# To do
Recast the records below as a two-column Markdown table headed "Row" and "Line," with one numbered row for each nonblank line and blank lines omitted.

# Source data
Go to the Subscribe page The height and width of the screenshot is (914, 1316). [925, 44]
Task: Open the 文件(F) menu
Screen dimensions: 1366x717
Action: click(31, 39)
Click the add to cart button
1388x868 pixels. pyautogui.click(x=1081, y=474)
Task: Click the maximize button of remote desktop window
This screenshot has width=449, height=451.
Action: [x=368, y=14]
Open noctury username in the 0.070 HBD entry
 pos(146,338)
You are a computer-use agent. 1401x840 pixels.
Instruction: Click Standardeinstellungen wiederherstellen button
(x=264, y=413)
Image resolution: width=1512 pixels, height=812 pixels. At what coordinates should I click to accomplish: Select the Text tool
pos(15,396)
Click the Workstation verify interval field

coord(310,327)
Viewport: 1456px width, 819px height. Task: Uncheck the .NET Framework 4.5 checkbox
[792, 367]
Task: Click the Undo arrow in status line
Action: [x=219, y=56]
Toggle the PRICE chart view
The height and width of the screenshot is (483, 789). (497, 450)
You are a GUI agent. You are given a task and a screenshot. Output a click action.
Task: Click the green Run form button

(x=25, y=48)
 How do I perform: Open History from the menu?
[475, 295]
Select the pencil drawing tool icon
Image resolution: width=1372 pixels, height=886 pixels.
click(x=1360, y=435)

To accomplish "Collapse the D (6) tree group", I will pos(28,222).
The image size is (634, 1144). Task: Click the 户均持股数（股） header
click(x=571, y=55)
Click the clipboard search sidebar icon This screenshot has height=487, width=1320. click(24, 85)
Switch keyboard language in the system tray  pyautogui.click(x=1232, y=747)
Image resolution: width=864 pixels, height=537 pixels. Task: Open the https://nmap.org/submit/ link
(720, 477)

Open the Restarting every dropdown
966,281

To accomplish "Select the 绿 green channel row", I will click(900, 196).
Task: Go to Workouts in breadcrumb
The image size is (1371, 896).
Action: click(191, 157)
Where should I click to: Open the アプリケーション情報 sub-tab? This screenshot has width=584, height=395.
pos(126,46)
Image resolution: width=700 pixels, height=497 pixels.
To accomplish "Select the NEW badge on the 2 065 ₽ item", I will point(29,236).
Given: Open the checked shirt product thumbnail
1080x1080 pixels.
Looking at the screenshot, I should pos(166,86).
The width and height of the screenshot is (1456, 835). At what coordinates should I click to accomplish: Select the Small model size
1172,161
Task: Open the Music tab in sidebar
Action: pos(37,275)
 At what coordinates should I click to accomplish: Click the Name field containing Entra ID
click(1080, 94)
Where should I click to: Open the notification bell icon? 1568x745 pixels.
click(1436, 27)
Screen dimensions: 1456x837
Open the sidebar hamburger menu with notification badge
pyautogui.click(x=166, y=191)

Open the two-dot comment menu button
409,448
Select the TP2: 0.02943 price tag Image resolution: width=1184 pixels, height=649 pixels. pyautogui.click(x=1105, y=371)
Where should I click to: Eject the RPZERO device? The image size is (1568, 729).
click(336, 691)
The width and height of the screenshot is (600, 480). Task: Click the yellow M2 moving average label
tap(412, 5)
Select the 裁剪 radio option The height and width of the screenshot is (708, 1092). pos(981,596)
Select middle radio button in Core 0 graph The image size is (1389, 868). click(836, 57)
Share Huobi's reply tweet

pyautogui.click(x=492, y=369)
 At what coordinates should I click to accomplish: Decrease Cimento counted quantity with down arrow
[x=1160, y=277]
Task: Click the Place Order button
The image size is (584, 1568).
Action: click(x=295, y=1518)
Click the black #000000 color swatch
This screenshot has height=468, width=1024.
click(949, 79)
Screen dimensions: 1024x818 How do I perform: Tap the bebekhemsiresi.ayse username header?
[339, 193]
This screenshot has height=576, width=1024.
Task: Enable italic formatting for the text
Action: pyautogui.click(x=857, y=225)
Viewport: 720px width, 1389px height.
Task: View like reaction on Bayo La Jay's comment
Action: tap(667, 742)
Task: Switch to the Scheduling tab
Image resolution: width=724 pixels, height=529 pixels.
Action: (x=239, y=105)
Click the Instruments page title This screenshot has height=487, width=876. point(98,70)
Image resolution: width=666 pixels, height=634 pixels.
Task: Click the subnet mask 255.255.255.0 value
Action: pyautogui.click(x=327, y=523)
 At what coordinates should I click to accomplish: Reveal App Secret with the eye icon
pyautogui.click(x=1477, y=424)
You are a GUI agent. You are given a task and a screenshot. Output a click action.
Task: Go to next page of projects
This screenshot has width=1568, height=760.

# Expected answer
| Row | Line |
|---|---|
| 1 | Go to the Subscribe page The height and width of the screenshot is (914, 1316). [925, 44] |
| 2 | Task: Open the 文件(F) menu |
| 3 | Screen dimensions: 1366x717 |
| 4 | Action: click(31, 39) |
| 5 | Click the add to cart button |
| 6 | 1388x868 pixels. pyautogui.click(x=1081, y=474) |
| 7 | Task: Click the maximize button of remote desktop window |
| 8 | This screenshot has width=449, height=451. |
| 9 | Action: [x=368, y=14] |
| 10 | Open noctury username in the 0.070 HBD entry |
| 11 |  pos(146,338) |
| 12 | You are a computer-use agent. 1401x840 pixels. |
| 13 | Instruction: Click Standardeinstellungen wiederherstellen button |
| 14 | (x=264, y=413) |
| 15 | Image resolution: width=1512 pixels, height=812 pixels. At what coordinates should I click to accomplish: Select the Text tool |
| 16 | pos(15,396) |
| 17 | Click the Workstation verify interval field |
| 18 | coord(310,327) |
| 19 | Viewport: 1456px width, 819px height. Task: Uncheck the .NET Framework 4.5 checkbox |
| 20 | [792, 367] |
| 21 | Task: Click the Undo arrow in status line |
| 22 | Action: [x=219, y=56] |
| 23 | Toggle the PRICE chart view |
| 24 | The height and width of the screenshot is (483, 789). (497, 450) |
| 25 | You are a GUI agent. You are given a task and a screenshot. Output a click action. |
| 26 | Task: Click the green Run form button |
| 27 | (x=25, y=48) |
| 28 |  How do I perform: Open History from the menu? |
| 29 | [475, 295] |
| 30 | Select the pencil drawing tool icon |
| 31 | Image resolution: width=1372 pixels, height=886 pixels. |
| 32 | click(x=1360, y=435) |
| 33 | To accomplish "Collapse the D (6) tree group", I will pos(28,222). |
| 34 | The image size is (634, 1144). Task: Click the 户均持股数（股） header |
| 35 | click(x=571, y=55) |
| 36 | Click the clipboard search sidebar icon This screenshot has height=487, width=1320. click(24, 85) |
| 37 | Switch keyboard language in the system tray  pyautogui.click(x=1232, y=747) |
| 38 | Image resolution: width=864 pixels, height=537 pixels. Task: Open the https://nmap.org/submit/ link |
| 39 | (720, 477) |
| 40 | Open the Restarting every dropdown |
| 41 | 966,281 |
| 42 | To accomplish "Select the 绿 green channel row", I will click(900, 196). |
| 43 | Task: Go to Workouts in breadcrumb |
| 44 | The image size is (1371, 896). |
| 45 | Action: click(191, 157) |
| 46 | Where should I click to: Open the アプリケーション情報 sub-tab? This screenshot has width=584, height=395. |
| 47 | pos(126,46) |
| 48 | Image resolution: width=700 pixels, height=497 pixels. |
| 49 | To accomplish "Select the NEW badge on the 2 065 ₽ item", I will point(29,236). |
| 50 | Given: Open the checked shirt product thumbnail |
| 51 | 1080x1080 pixels. |
| 52 | Looking at the screenshot, I should pos(166,86). |
| 53 | The width and height of the screenshot is (1456, 835). At what coordinates should I click to accomplish: Select the Small model size |
| 54 | 1172,161 |
| 55 | Task: Open the Music tab in sidebar |
| 56 | Action: pos(37,275) |
| 57 |  At what coordinates should I click to accomplish: Click the Name field containing Entra ID |
| 58 | click(1080, 94) |
| 59 | Where should I click to: Open the notification bell icon? 1568x745 pixels. |
| 60 | click(1436, 27) |
| 61 | Screen dimensions: 1456x837 |
| 62 | Open the sidebar hamburger menu with notification badge |
| 63 | pyautogui.click(x=166, y=191) |
| 64 | Open the two-dot comment menu button |
| 65 | 409,448 |
| 66 | Select the TP2: 0.02943 price tag Image resolution: width=1184 pixels, height=649 pixels. pyautogui.click(x=1105, y=371) |
| 67 | Where should I click to: Eject the RPZERO device? The image size is (1568, 729). |
| 68 | click(336, 691) |
| 69 | The width and height of the screenshot is (600, 480). Task: Click the yellow M2 moving average label |
| 70 | tap(412, 5) |
| 71 | Select the 裁剪 radio option The height and width of the screenshot is (708, 1092). pos(981,596) |
| 72 | Select middle radio button in Core 0 graph The image size is (1389, 868). click(836, 57) |
| 73 | Share Huobi's reply tweet |
| 74 | pyautogui.click(x=492, y=369) |
| 75 |  At what coordinates should I click to accomplish: Decrease Cimento counted quantity with down arrow |
| 76 | [x=1160, y=277] |
| 77 | Task: Click the Place Order button |
| 78 | The image size is (584, 1568). |
| 79 | Action: click(x=295, y=1518) |
| 80 | Click the black #000000 color swatch |
| 81 | This screenshot has height=468, width=1024. |
| 82 | click(949, 79) |
| 83 | Screen dimensions: 1024x818 How do I perform: Tap the bebekhemsiresi.ayse username header? |
| 84 | [339, 193] |
| 85 | This screenshot has height=576, width=1024. |
| 86 | Task: Enable italic formatting for the text |
| 87 | Action: pyautogui.click(x=857, y=225) |
| 88 | Viewport: 720px width, 1389px height. |
| 89 | Task: View like reaction on Bayo La Jay's comment |
| 90 | Action: tap(667, 742) |
| 91 | Task: Switch to the Scheduling tab |
| 92 | Image resolution: width=724 pixels, height=529 pixels. |
| 93 | Action: (x=239, y=105) |
| 94 | Click the Instruments page title This screenshot has height=487, width=876. point(98,70) |
| 95 | Image resolution: width=666 pixels, height=634 pixels. |
| 96 | Task: Click the subnet mask 255.255.255.0 value |
| 97 | Action: pyautogui.click(x=327, y=523) |
| 98 |  At what coordinates should I click to accomplish: Reveal App Secret with the eye icon |
| 99 | pyautogui.click(x=1477, y=424) |
| 100 | You are a GUI agent. You are given a task and a screenshot. Output a click action. |
| 101 | Task: Go to next page of projects |
| 102 | This screenshot has width=1568, height=760. |